── TEKSTFRAGMENT ──

4.De omvang van het geschil

4.1
Bij de – uitvoerbaar bij voorraad verklaarde – bestreden beschikking heeft de rechtbank, op verzoek van de raad en de pleegouders, het gezag van de ouders over [de minderjarige] beëindigd en de GI tot voogd benoemd.
4.2
De vader is met twee grieven in hoger beroep gekomen van de bestreden beschikking.
De vader verzoekt het hof de bestreden beschikking te vernietigen en het verzoek van de raad tot beëindiging van het gezag van de vader en tot benoeming van de GI tot voogd alsnog af te wijzen. Daarnaast verzoekt de vader om contra-expertise als bedoeld in artikel 810a lid 2 van het Wetboek van Burgerlijke Rechtsvordering (Rv).
4.3
De raad voert verweer en vraagt het hof de bestreden beschikking te bekrachtigen.

5.De motivering van de beslissing

Gezagsbeëindiging
5.1
Op grond van artikel 1:266 van het Burgerlijk Wetboek (BW) kan de rechter het gezag van een ouder beëindigen indien
a. een minderjarige zodanig opgroeit dat hij in zijn ontwikkeling ernstig wordt bedreigd, en de ouder niet de verantwoordelijkheid voor de verzorging en opvoeding in staat is te dragen binnen een voor de persoon en de ontwikkeling van de minderjarige aanvaardbaar te achten termijn, of
b. de ouder het gezag misbruikt.
5.2
Gelet op het bepaalde in de artikelen 3 en 20 van het Verdrag inzake de rechten van het kind overweegt het hof dat bij het nemen van een beslissing tot beëindiging van het gezag van de ouders de belangen van het kind voorop staan. Het kind dat niet verblijft in het eigen gezin heeft recht op zekerheid, continuïteit en ongestoorde hechting in de alternatieve leefsituatie en duidelijkheid over zijn opvoedingsperspectief.
5.3
Het blijk geven van duurzame bereidheid van de ouder(s) om het kind in het pleeggezin waar het verblijft te laten opgroeien dient in de beoordeling te worden betrokken, maar staat – gelet op het belang van het kind bij stabiliteit en continuïteit in zijn opvoedingssituatie – niet (zonder meer) in de weg aan beëindiging van het gezag.

───

### OPDRACHT A
Schrijf uit het tekstfragment letterlijk over vanaf "4.De omvang van" tot en met "de bestreden beschikking.".

── DE ITEMS ──

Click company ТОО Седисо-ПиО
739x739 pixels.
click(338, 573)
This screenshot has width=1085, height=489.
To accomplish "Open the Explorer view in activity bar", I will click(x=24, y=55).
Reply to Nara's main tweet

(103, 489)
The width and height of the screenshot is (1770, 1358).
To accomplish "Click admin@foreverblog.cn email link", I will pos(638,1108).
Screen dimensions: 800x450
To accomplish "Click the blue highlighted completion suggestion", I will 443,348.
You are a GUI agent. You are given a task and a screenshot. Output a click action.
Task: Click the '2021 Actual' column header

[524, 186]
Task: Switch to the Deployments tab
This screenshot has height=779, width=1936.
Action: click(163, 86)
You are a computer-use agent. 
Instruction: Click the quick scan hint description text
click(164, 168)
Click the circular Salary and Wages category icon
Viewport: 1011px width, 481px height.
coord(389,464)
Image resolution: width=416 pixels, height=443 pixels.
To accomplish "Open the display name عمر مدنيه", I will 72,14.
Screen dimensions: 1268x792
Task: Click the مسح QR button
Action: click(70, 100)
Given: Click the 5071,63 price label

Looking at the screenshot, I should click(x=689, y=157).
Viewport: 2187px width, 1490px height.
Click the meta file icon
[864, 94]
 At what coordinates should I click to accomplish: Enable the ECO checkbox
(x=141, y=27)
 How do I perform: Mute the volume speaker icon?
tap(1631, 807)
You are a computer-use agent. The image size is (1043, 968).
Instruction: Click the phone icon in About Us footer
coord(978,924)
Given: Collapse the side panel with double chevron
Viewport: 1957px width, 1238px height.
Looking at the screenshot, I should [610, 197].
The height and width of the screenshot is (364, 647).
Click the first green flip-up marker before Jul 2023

───

### OPDRACHT B
Bewerk de items vanaf de regel met "How do I perform: Mute" tot en met het einde van de items door "icon" te vervangen door "button". Geef alleen die regels terug, verder ongewijzigd.

### ANTWOORD A
4.De omvang van het geschil

4.1
Bij de – uitvoerbaar bij voorraad verklaarde – bestreden beschikking heeft de rechtbank, op verzoek van de raad en de pleegouders, het gezag van de ouders over [de minderjarige] beëindigd en de GI tot voogd benoemd.
4.2
De vader is met twee grieven in hoger beroep gekomen van de bestreden beschikking.

### ANTWOORD B
 How do I perform: Mute the volume speaker button?
tap(1631, 807)
You are a computer-use agent. The image size is (1043, 968).
Instruction: Click the phone button in About Us footer
coord(978,924)
Given: Collapse the side panel with double chevron
Viewport: 1957px width, 1238px height.
Looking at the screenshot, I should [610, 197].
The height and width of the screenshot is (364, 647).
Click the first green flip-up marker before Jul 2023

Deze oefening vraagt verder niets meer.